Saved data entries:

▬▬▬▬▬▬

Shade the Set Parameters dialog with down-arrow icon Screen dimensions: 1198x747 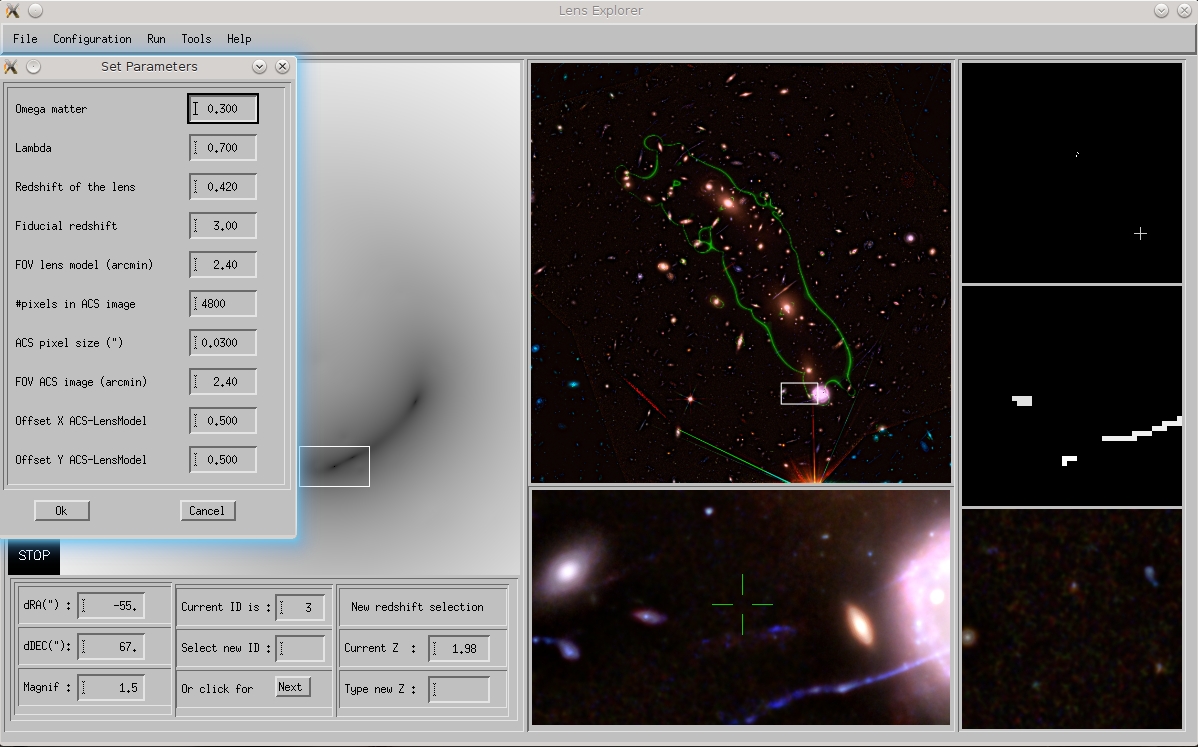[259, 67]
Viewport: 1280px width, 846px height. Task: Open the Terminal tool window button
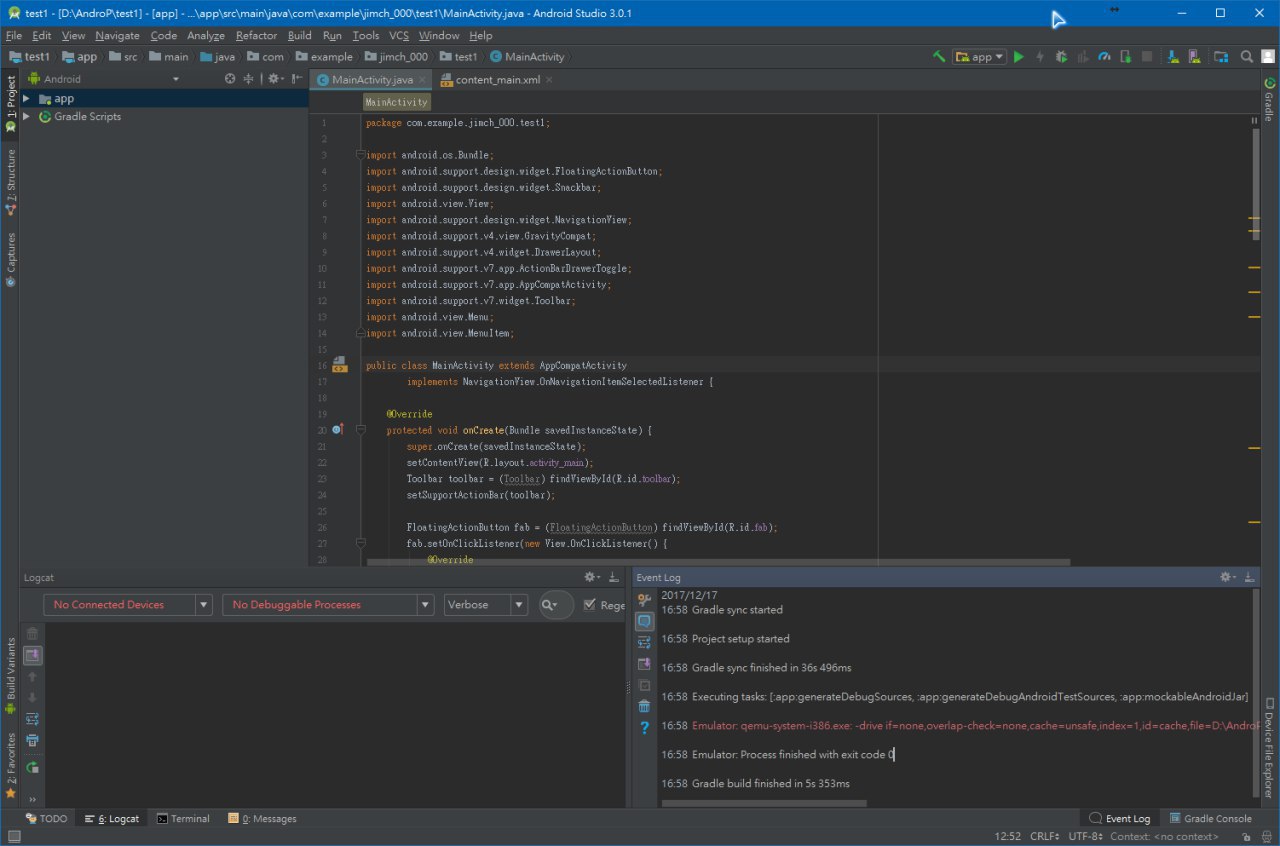click(183, 819)
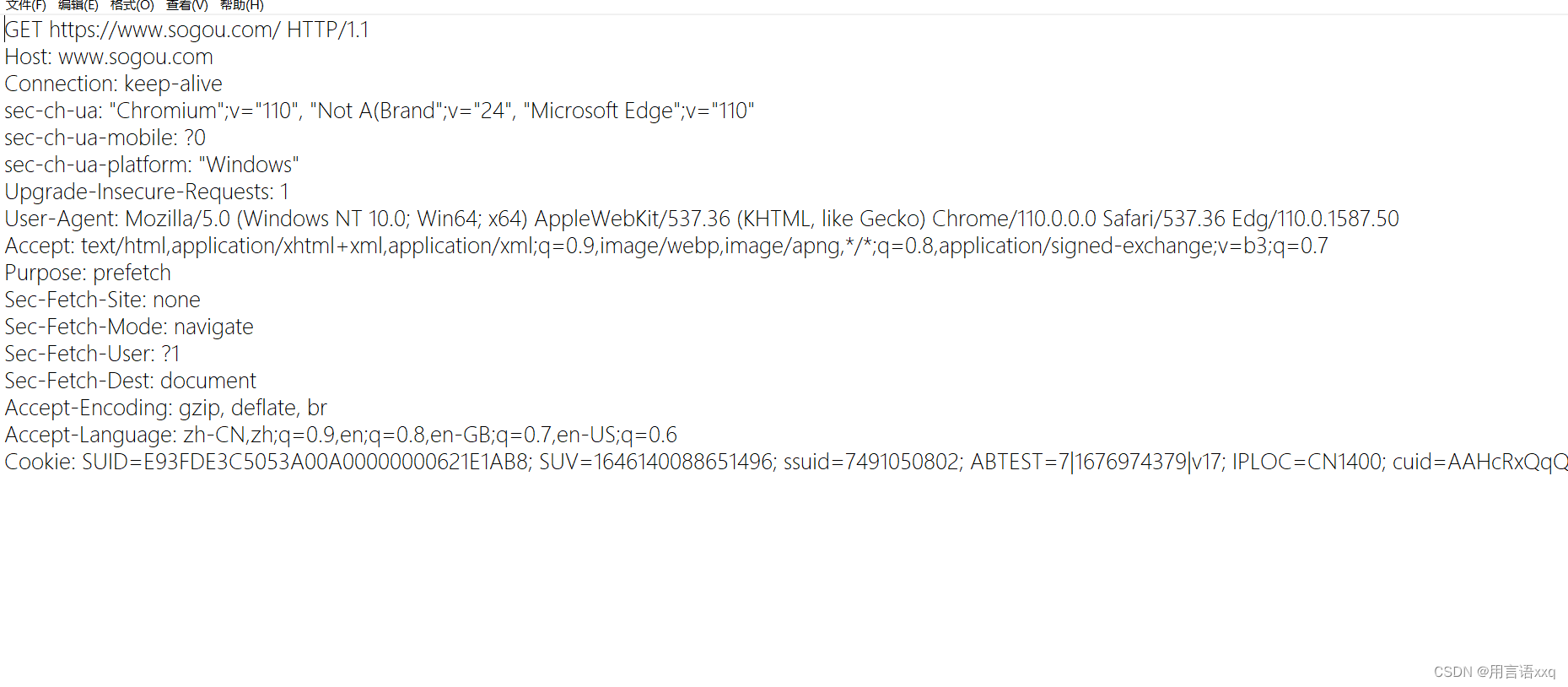This screenshot has height=687, width=1568.
Task: Click the Sec-Fetch-Dest: document line
Action: 130,381
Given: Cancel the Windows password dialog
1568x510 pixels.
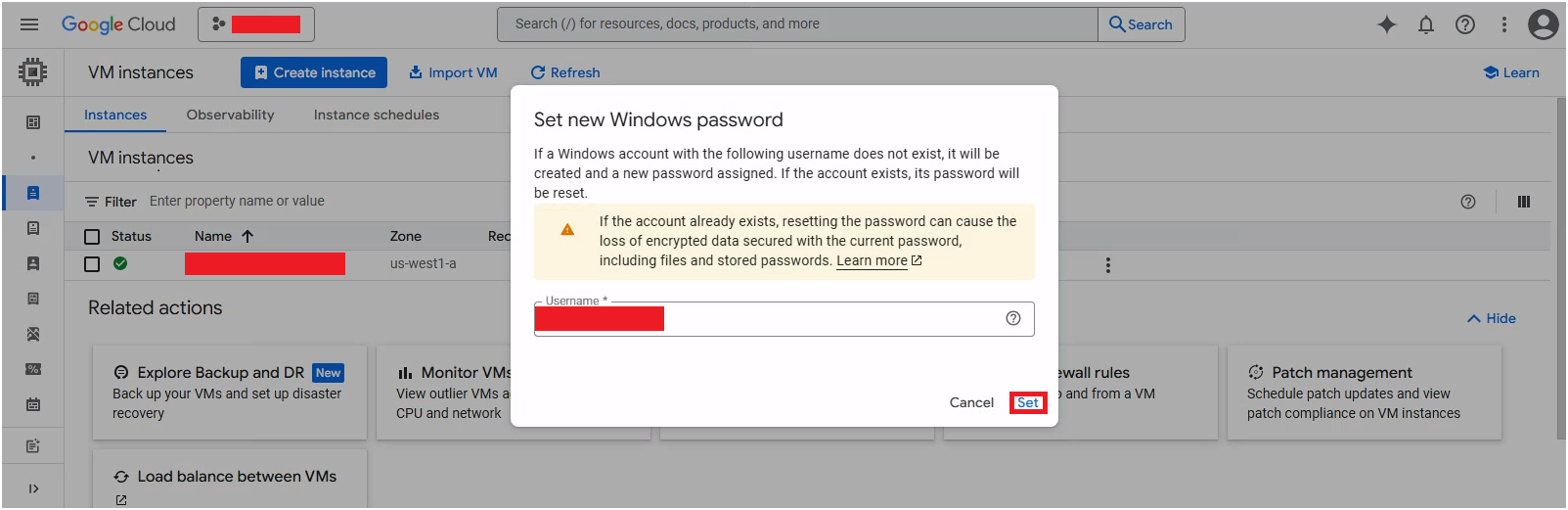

▬▬▬▬▬▬

▶ Task details: Where the line with "Given: Cancel the Windows password dialog" appears, begin there and transcribe exactly through the last line of the data, leaving all pictures aside.

▶ Task answer:
Given: Cancel the Windows password dialog
1568x510 pixels.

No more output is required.